### DO THIS
Render the listing as a numbered list, from the line containing "You are a computer-use" through the end of the listing, both ends included and blank lines left out. Leave the pictures out.

### RECORDS FOR THIS TASK
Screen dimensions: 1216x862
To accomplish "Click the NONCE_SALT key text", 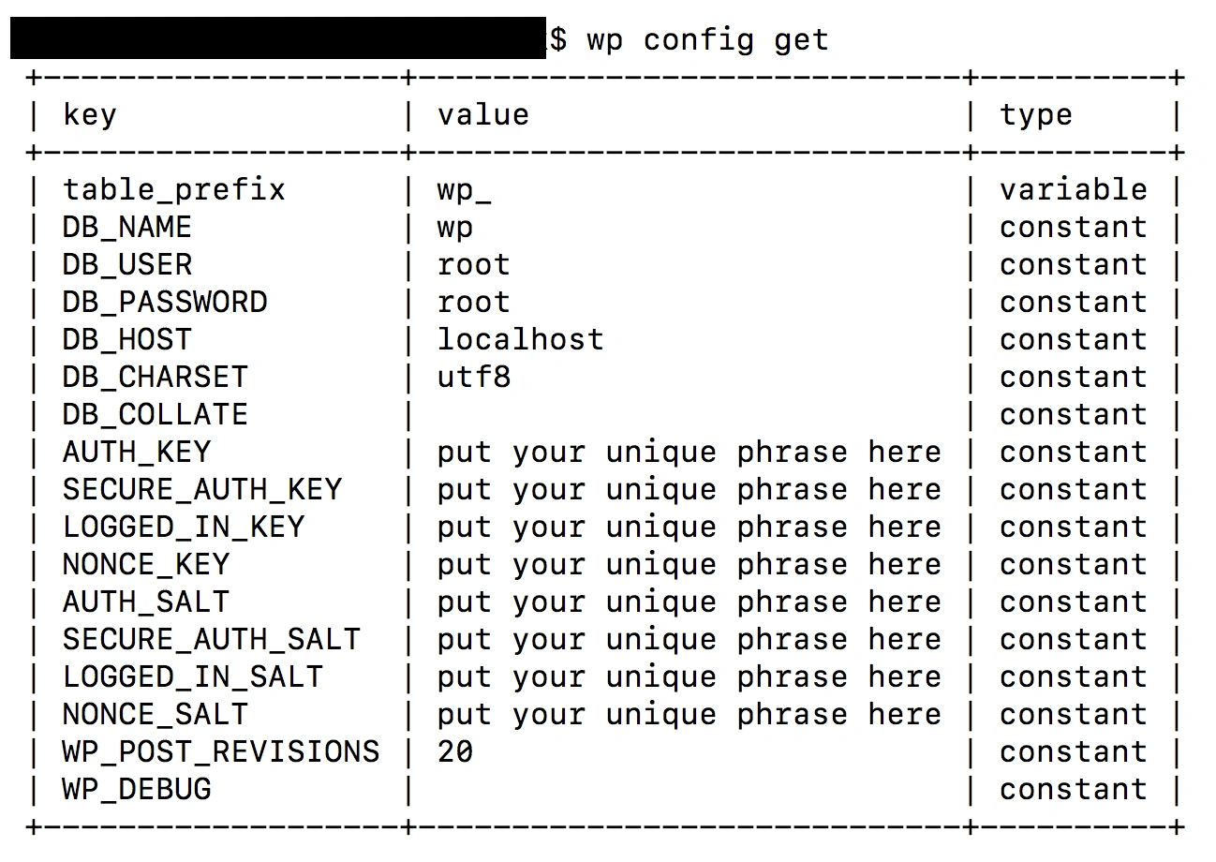I will pos(155,715).
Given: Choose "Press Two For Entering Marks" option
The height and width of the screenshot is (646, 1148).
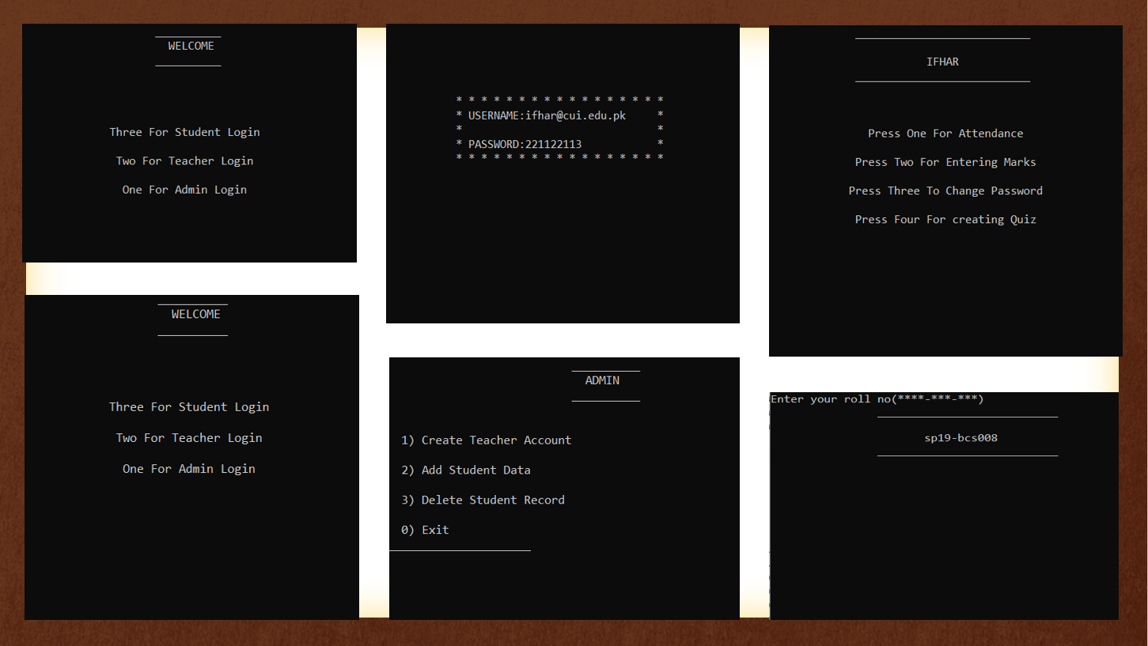Looking at the screenshot, I should [945, 161].
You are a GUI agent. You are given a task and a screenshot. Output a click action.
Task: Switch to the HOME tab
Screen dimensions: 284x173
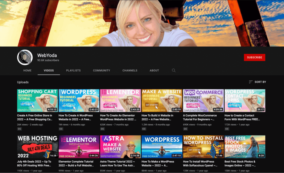pyautogui.click(x=27, y=70)
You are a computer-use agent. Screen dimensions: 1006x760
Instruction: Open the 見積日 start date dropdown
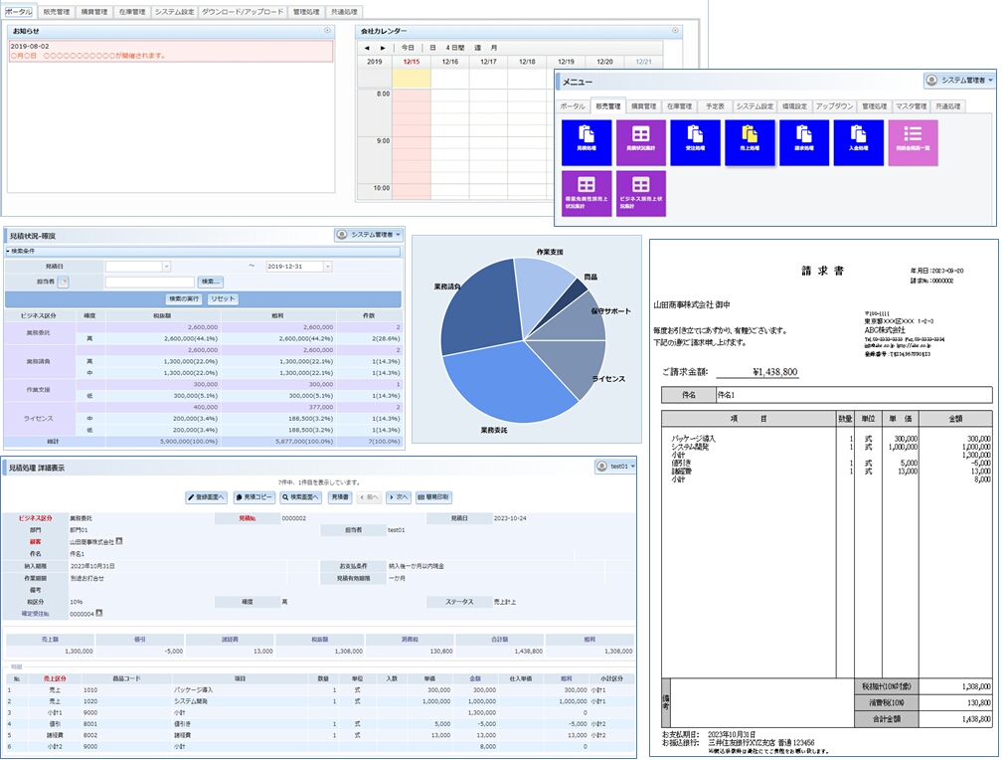(x=166, y=267)
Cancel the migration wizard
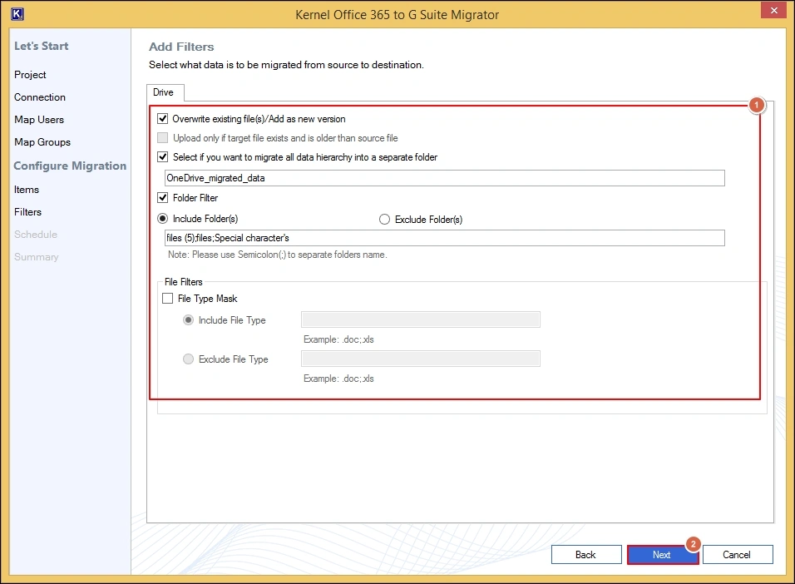 click(x=737, y=555)
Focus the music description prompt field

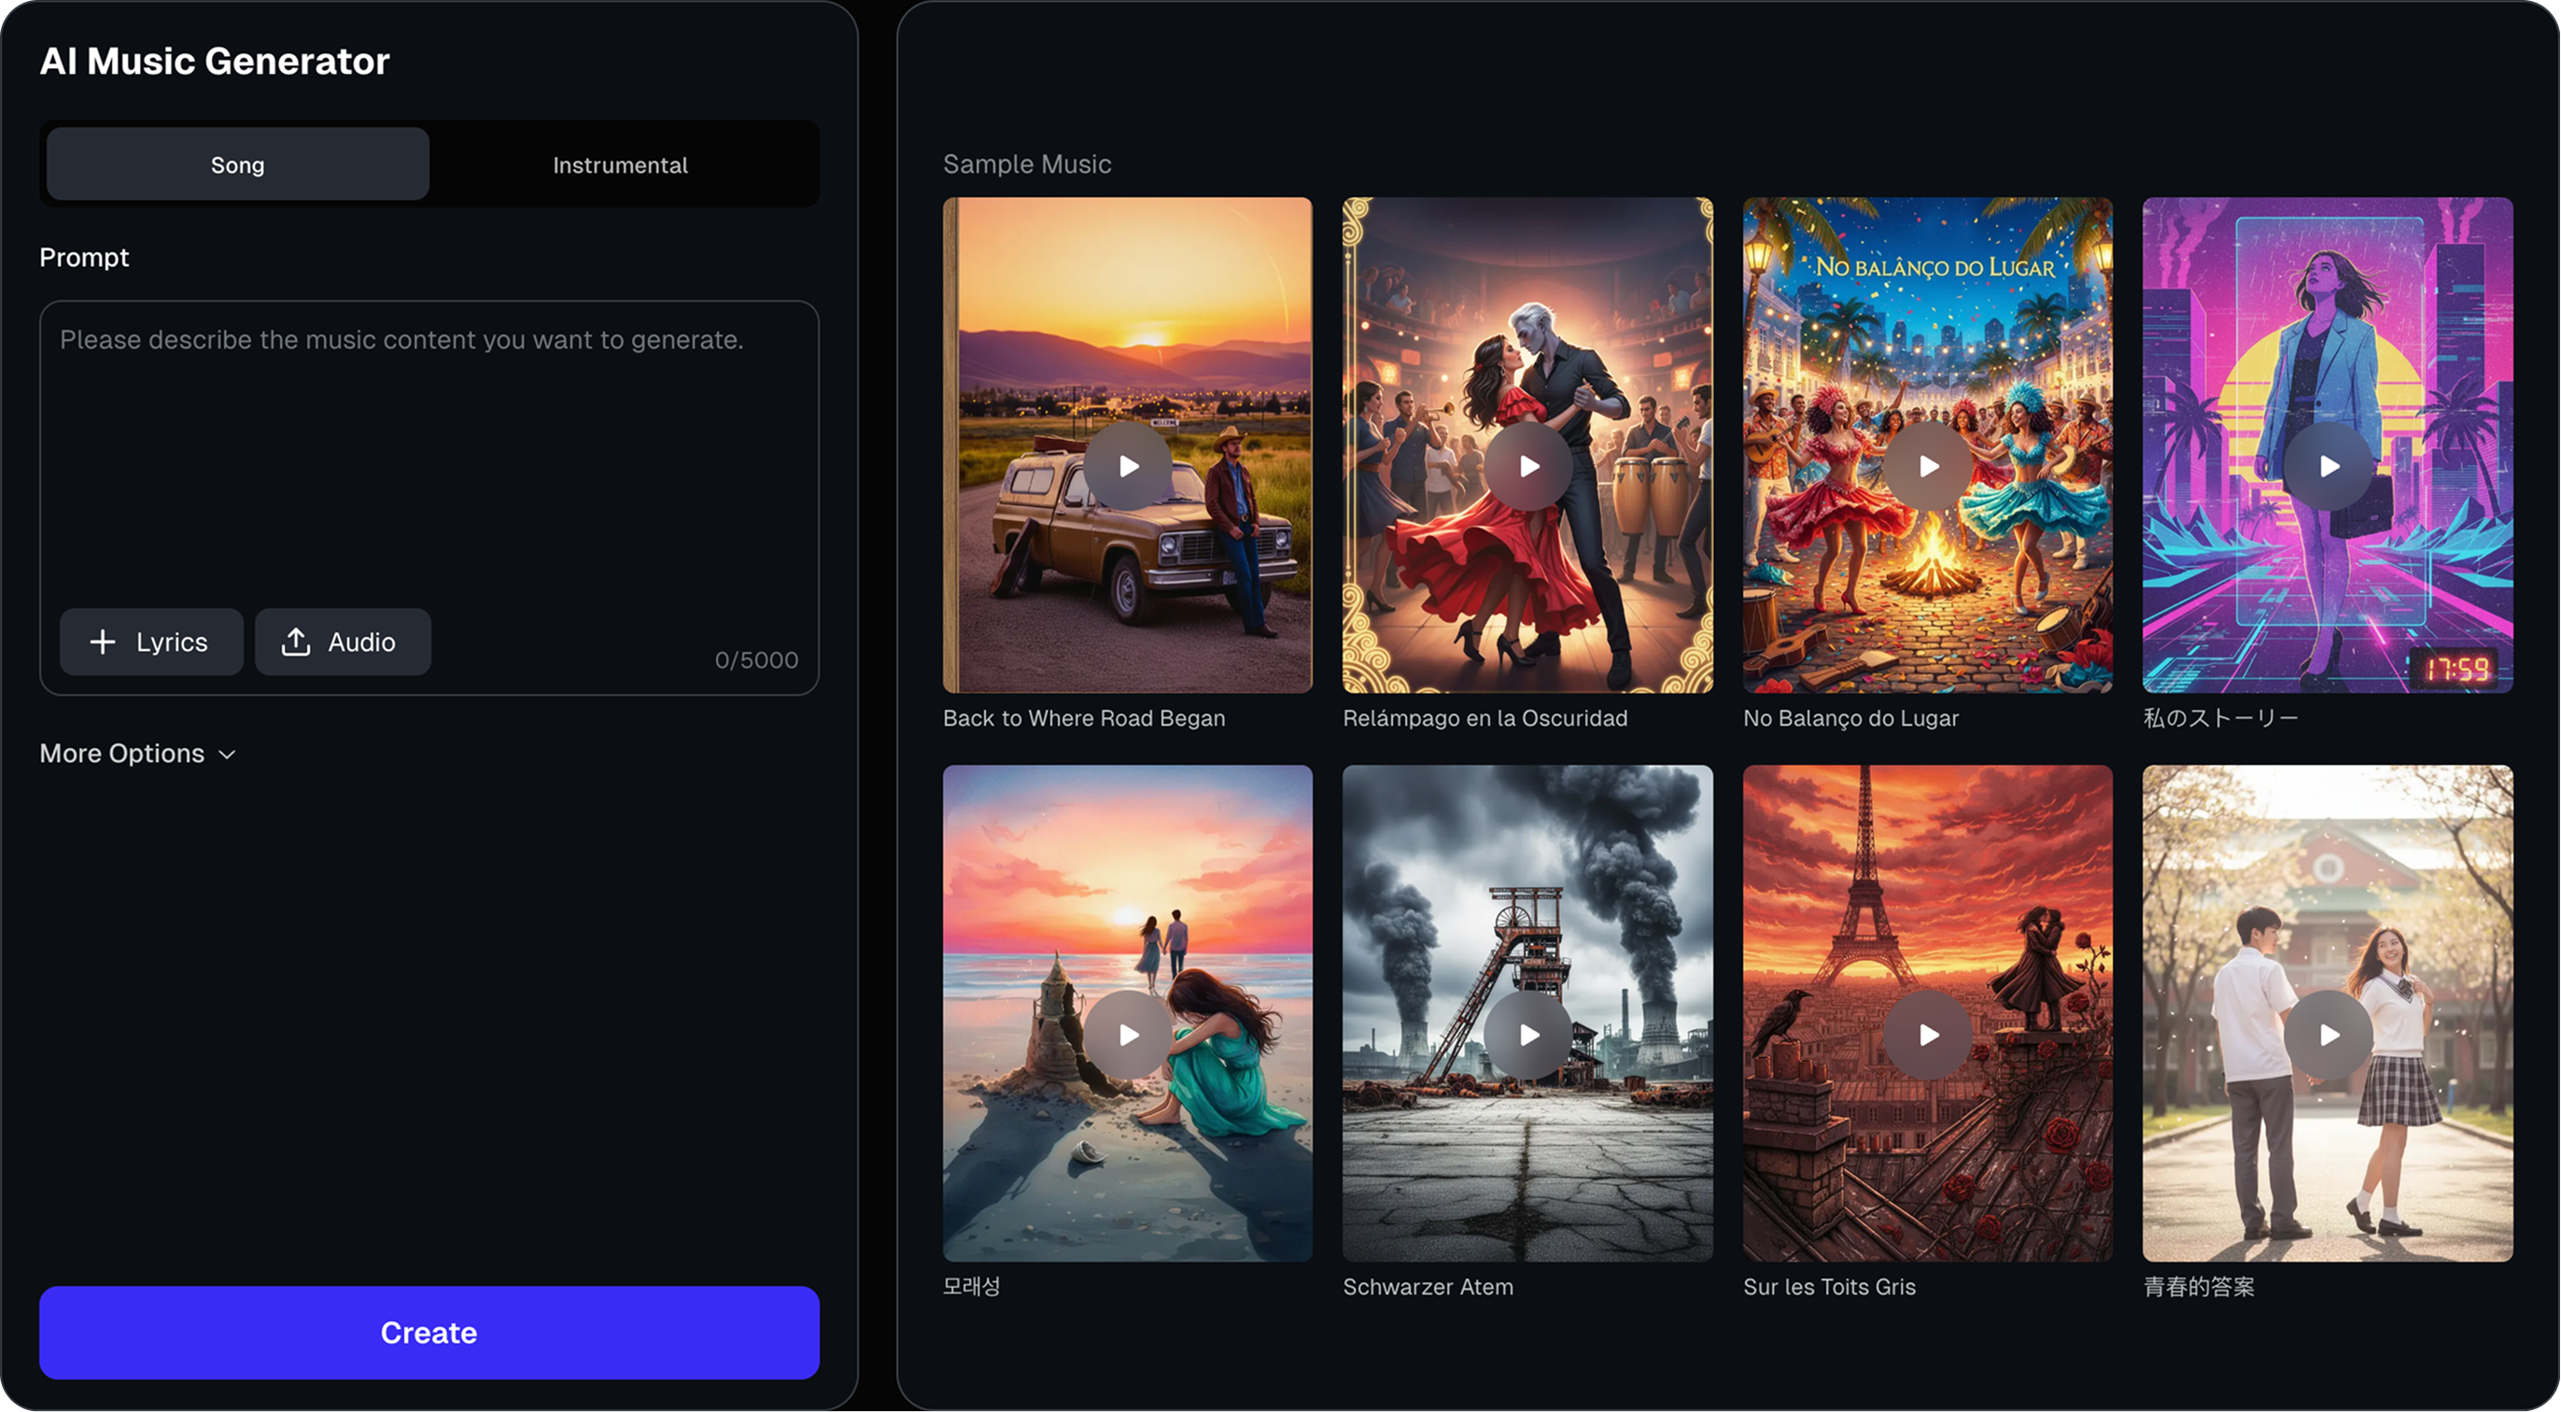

### COMPLETE OUTPUT
1. You are a computer-use agent. Screen dimensions: 1006x760
2. Instruction: Open the 見積日 start date dropdown
3. (x=166, y=267)
4. Cancel the migration wizard
5.  click(x=737, y=555)
6. Focus the music description prompt field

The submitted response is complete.